They can discreetly be given modest means by which they can fend for themselves, in some instances. They can be encouraged to become independent, to avail themselves of any, even the merest opportunities to take advantage of. Offering modest wherewithals to encourage independence. Feeding people discourages anything but dependence, and it feeds a cycle of hopelessness. And ongoing, generational despair and dependence. Whose agenda does that serve?

But helping people to help themselves can offer dignity and self-availment. It's been done in a small way by offering women minuscule amounts of money as loans to set up modest cottage industries. It's been done by offering small sums of money to help villages drill wells. To help farmers to cultivate very small plots of land that can produce just enough to help people survive and have a little left over to help others of their community.

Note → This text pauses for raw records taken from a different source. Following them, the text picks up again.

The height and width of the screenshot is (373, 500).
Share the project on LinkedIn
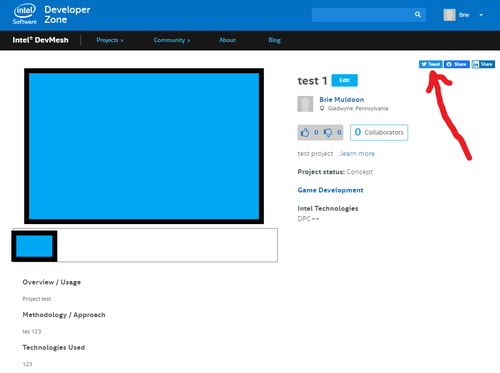[483, 64]
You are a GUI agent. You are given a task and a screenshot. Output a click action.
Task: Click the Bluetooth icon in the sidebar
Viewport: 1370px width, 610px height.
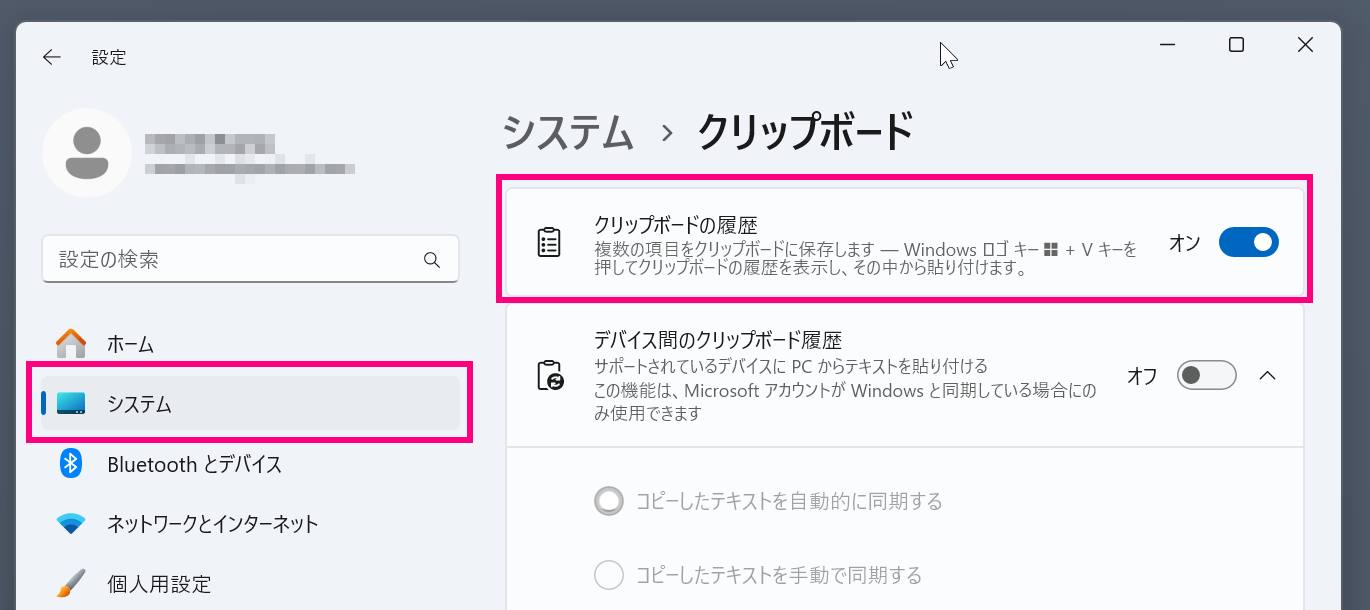[71, 464]
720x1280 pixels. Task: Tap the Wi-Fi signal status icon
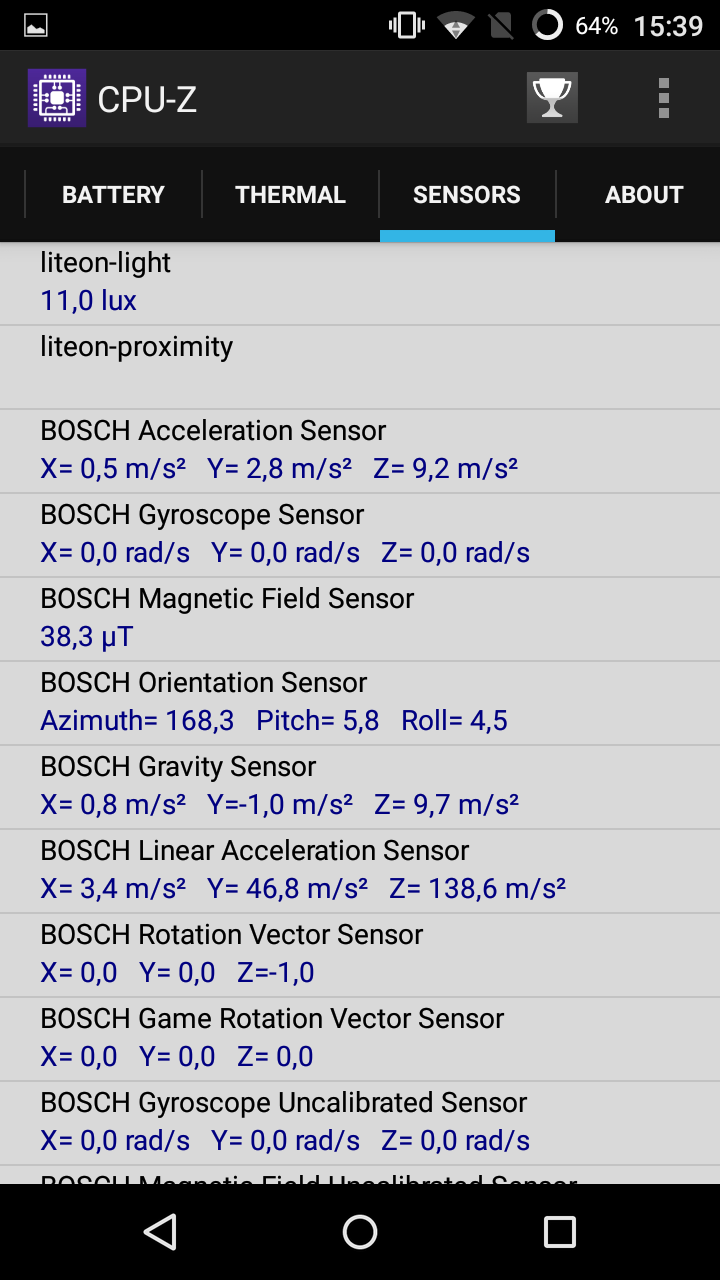tap(456, 26)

The head of the UN's Food and Agriculture Organization is perfectly correct when he points out that the world spends a horribly inordinate amount of its capital on munitions, while at the same time finding it difficult to collectively amass a sum of $44-billion the UN asks for, to help feed that one billion on the verge of starvation. That is a huge whack of money, but there are many generous nations of the world that could, if pressed, raise that sum.

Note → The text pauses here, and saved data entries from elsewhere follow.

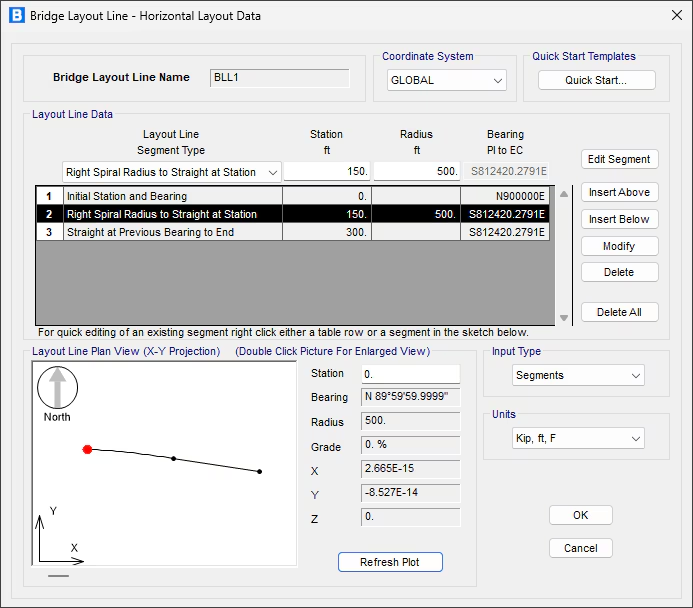Viewport: 693px width, 608px height.
Task: Click the Refresh Plot button
Action: coord(390,562)
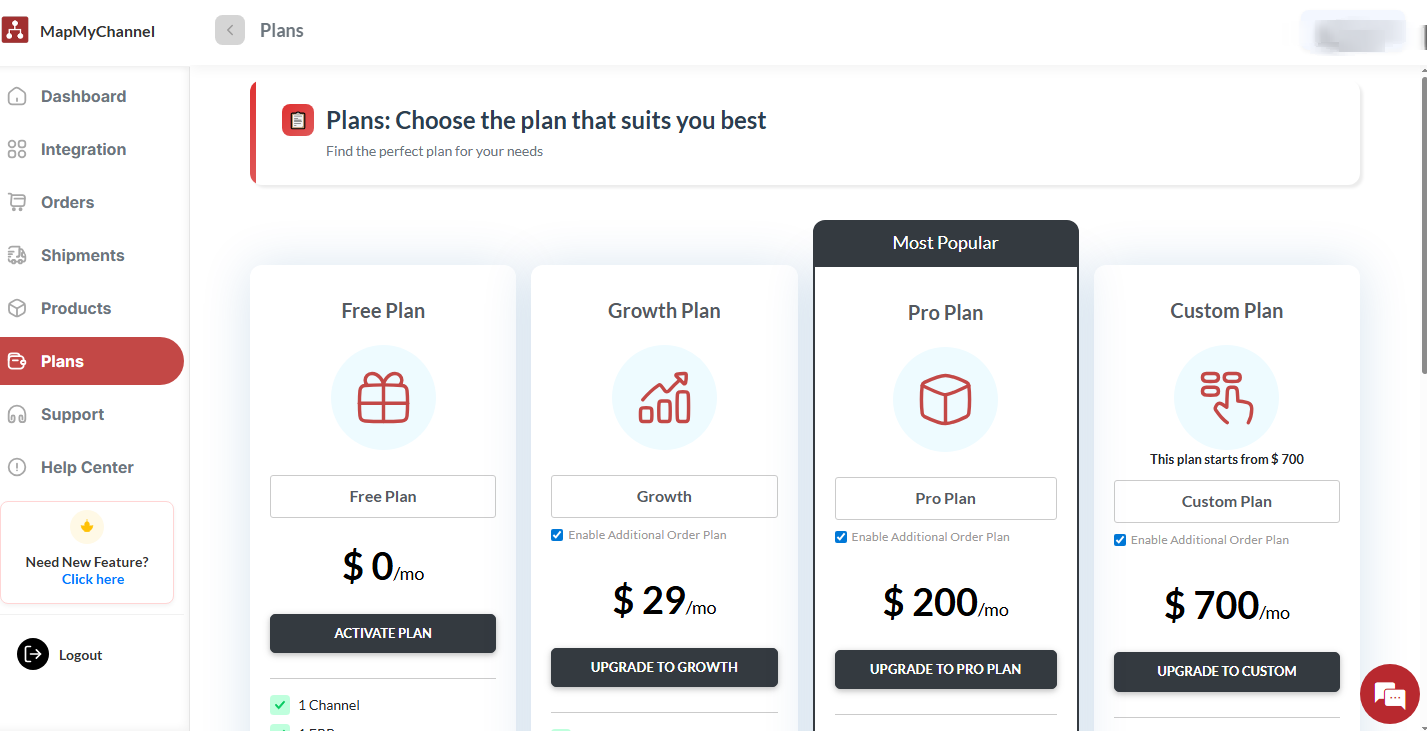This screenshot has height=731, width=1427.
Task: Click the clipboard icon in Plans header
Action: pos(298,120)
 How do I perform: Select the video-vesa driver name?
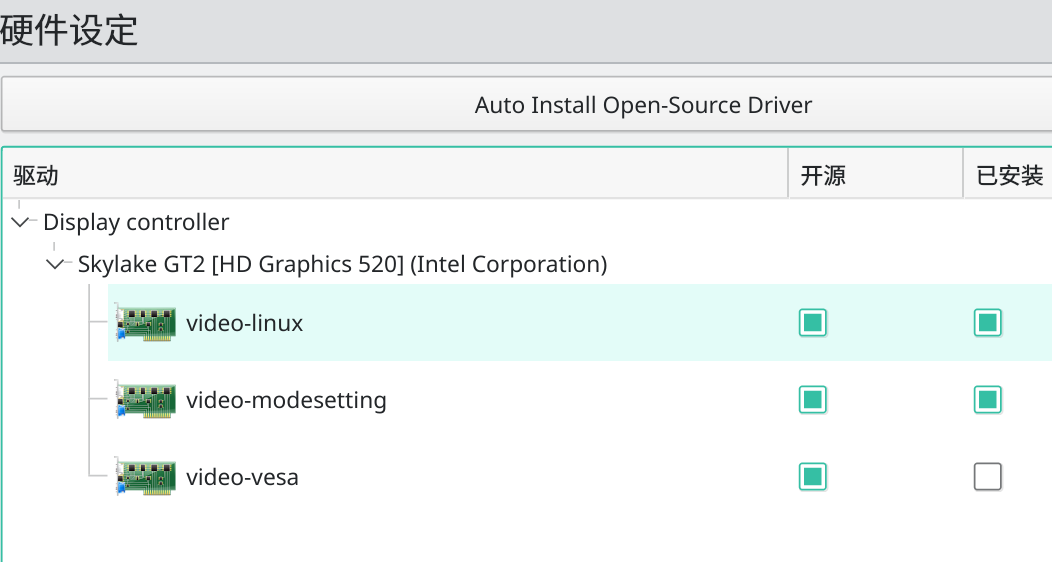(242, 477)
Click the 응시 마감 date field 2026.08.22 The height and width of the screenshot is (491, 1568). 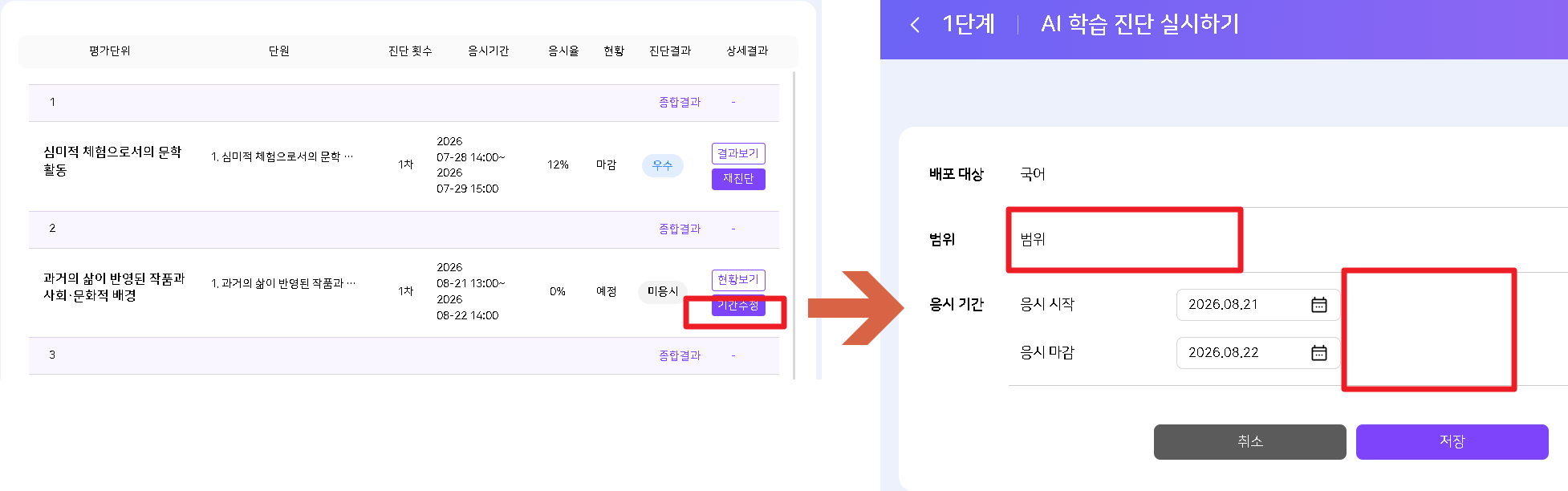tap(1257, 353)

On the other hand, look at the situation from the perspective of the Animal Kingdom. Nature provides climatic and growing boom-and-bust years. In the good years where food foraging due to weather and growing conditions being favourable, animals of the forest live well and their populations expand. In the poor-producing years, animal reproduction contracts to match food availability.

Animals do not grow their own food; they rely on the bounty of nature at its best to provide. Human beings, also animals, have the capability to tweak nature to help them grow the food they need to survive. To do so they need the initiative and the tools and the weather conditions, not all of which are available when they're required. But at least two of those conditions can be met.

On the other hand, another arm of the United Nations, the UN Population Fund, goes to great lengths to point out that unfettered human population growth is also linked to environmental degradation and climate change. "Slower population growth ... would help build social resilience to climate change's impacts and would contribute to a reduction of greenhouse-gas emissions in the future."

Are they advocating withholding food from starving populations? Not quite; what they see for the future is a program for the empowerment of women, as they put it. Teaching women to contribute through fertility control, and by involvement in their local economies. Seems we've already visited that vision, and it's been successful where it has taken hold.

But try selling that message of fertility control and more female involvement in the politics and social economics of some countries and watch the orthodox component of the religious rear up their heads and roar about imperialist interference. Those countries of the world where hunger is at its meanest are invariably patriarchal, as are most countries of the world. Many of them are also diabolically theocratic regimes.

Back to the drawing board. Human beings are so devilishly skilled at cutting off their own noses...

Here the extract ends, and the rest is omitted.